▶ [Anweisungen]:
a) Übertragen Sie diesen Satz aus dem Auszug zur Verfahrensgebühr ins Englische: „Ein für die Entstehung der vollen Verfahrensgebühr gem. Nr. 3200 VV notwendiger Sachantrag i.S.v. Nr. 3201 Abs. 1 Nr. 1 VV liegt auch vor, wenn der Prozessbevollmächtigte des Berufungsbeklagten lediglich ankündigt, die Zurückweisung der Berufung zu beantragen.“
b) Fassen Sie den Auszug zur Verfahrensgebühr in zwei Sätzen zusammen.
c) Schreiben Sie aus dem Auszug zur Verfahrensgebühr den Abschnitt von „OLG Celle, Beschl.“ bis einschließlich „der Sache Erfolg.“ wortgetreu ab.

═══ Vorliegender Auszug ═══

RVG VV Nrn. 3200, 3201
Leitsatz
Ein für die Entstehung der vollen Verfahrensgebühr gem. Nr. 3200 VV notwendiger Sachantrag i.S.v. Nr. 3201 Abs. 1 Nr. 1 VV liegt auch vor, wenn der Prozessbevollmächtigte des Berufungsbeklagten lediglich ankündigt, die Zurückweisung der Berufung zu beantragen.
OLG Celle, Beschl. v. 15.11.2017 – 2 W 290/17
1 Aus den Gründen
Die gem. § 11 Abs. 1 RPflG i.V.m. §§ 104 Abs. 3 S. 1, 567 Abs. 1 Nr. 1, 569 ZPO zulässige sofortige Beschwerde der Beklagten hat auch in der Sache Erfolg.

═══ Bereitgestellte Angaben ═══

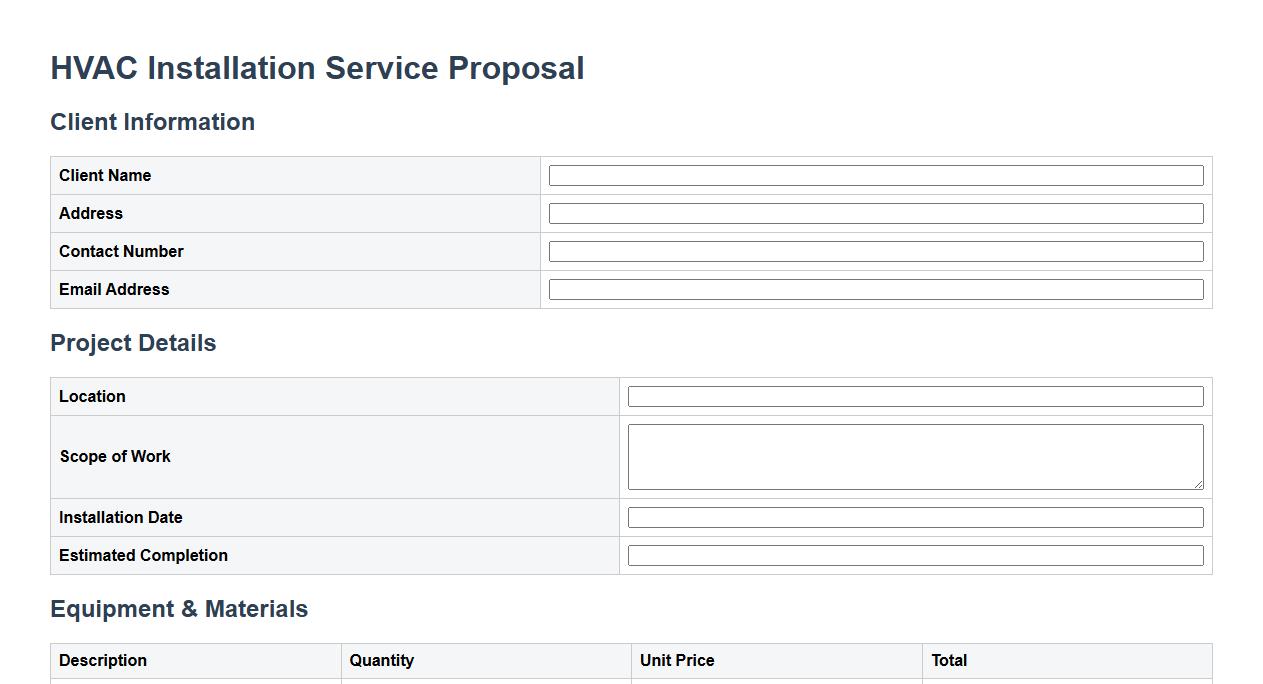This screenshot has height=684, width=1263.
Task: Click into the Email Address input
Action: 875,290
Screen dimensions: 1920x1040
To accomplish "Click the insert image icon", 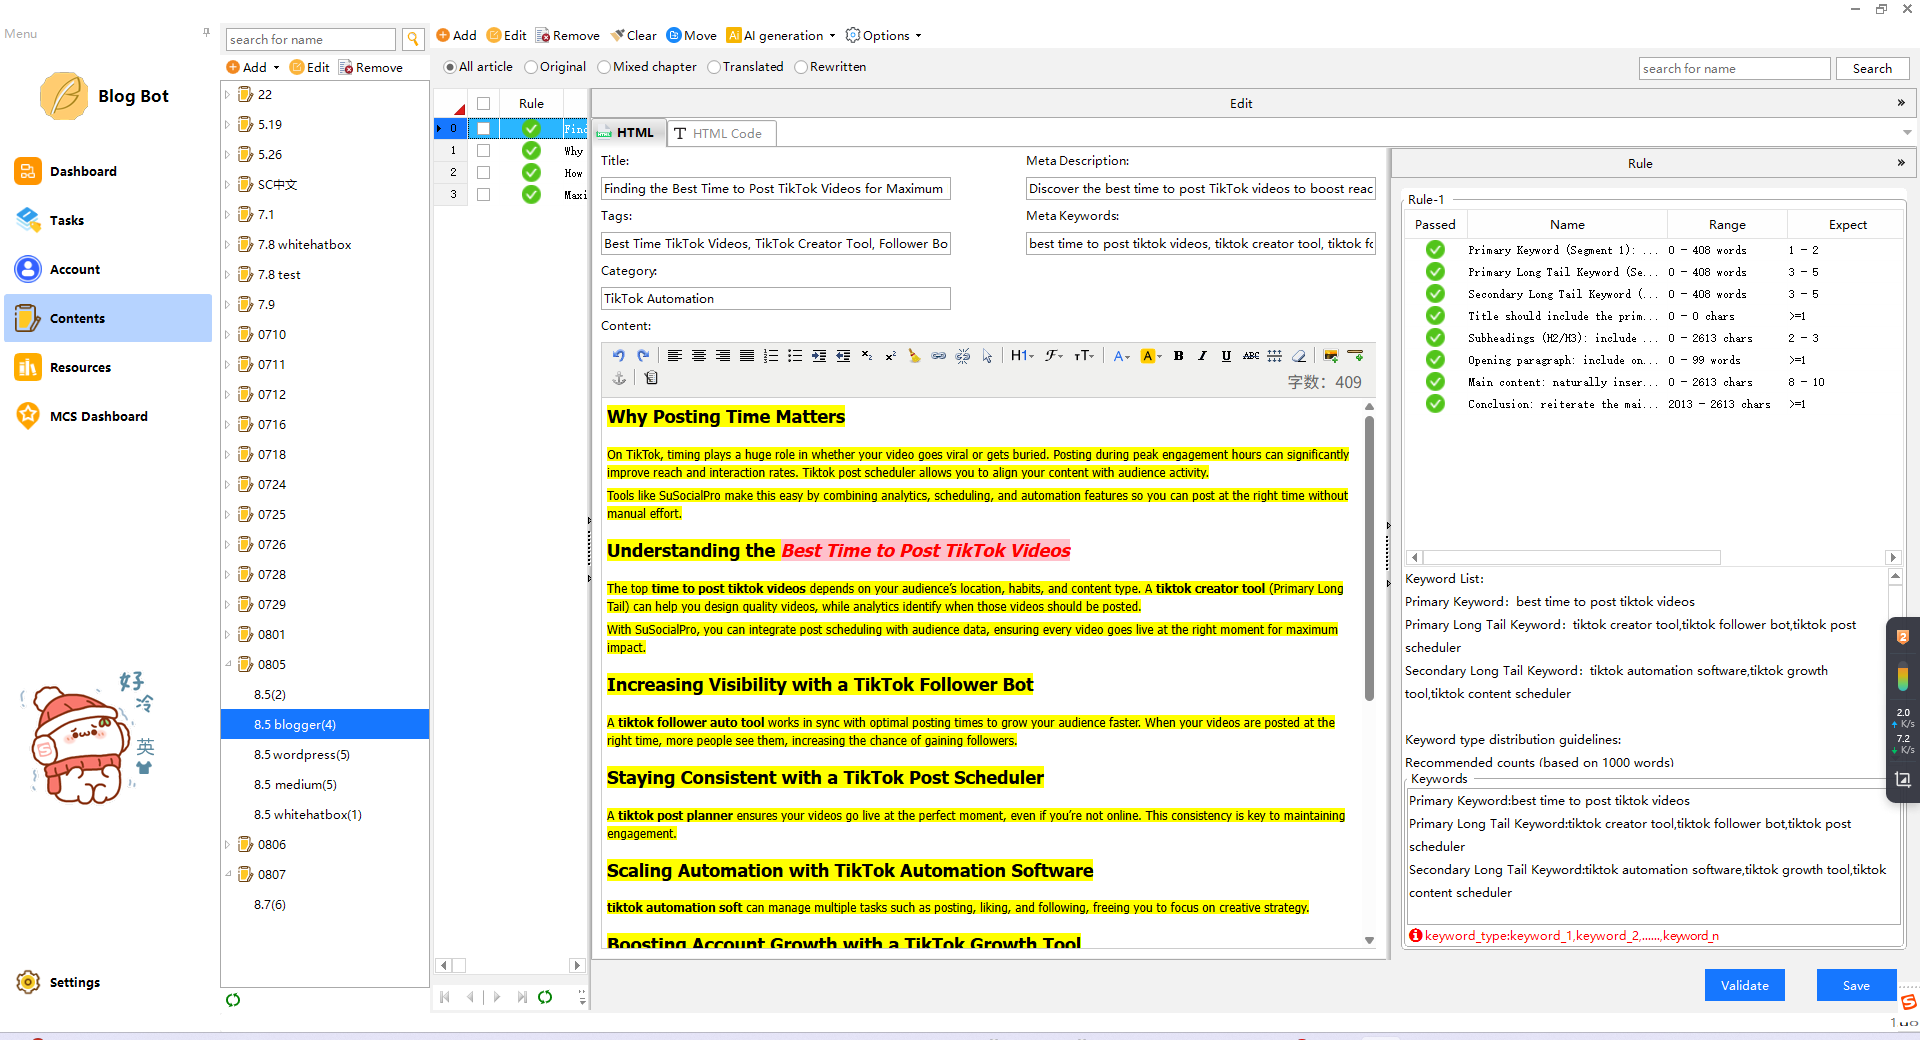I will [x=1330, y=356].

═══

▶ [Antworten zur Übung]:
a) A motion on the merits within the meaning of No. 3201 para. 1 no. 1 VV, which is required for the full procedural fee under No. 3200 VV to arise, also exists where the counsel of record for the appellee merely announces an intention to move for dismissal of the appeal.

b) Laut dem Leitsatz des Beschlusses des OLG Celle vom 15.11.2017 (2 W 290/17) liegt ein für die volle Verfahrensgebühr nach Nr. 3200 VV notwendiger Sachantrag auch dann vor, wenn der Prozessbevollmächtigte des Berufungsbeklagten lediglich ankündigt, die Zurückweisung der Berufung zu beantragen. Die sofortige Beschwerde der Beklagten ist zulässig und hat auch in der Sache Erfolg.

c)
OLG Celle, Beschl. v. 15.11.2017 – 2 W 290/17
1 Aus den Gründen
Die gem. § 11 Abs. 1 RPflG i.V.m. §§ 104 Abs. 3 S. 1, 567 Abs. 1 Nr. 1, 569 ZPO zulässige sofortige Beschwerde der Beklagten hat auch in der Sache Erfolg.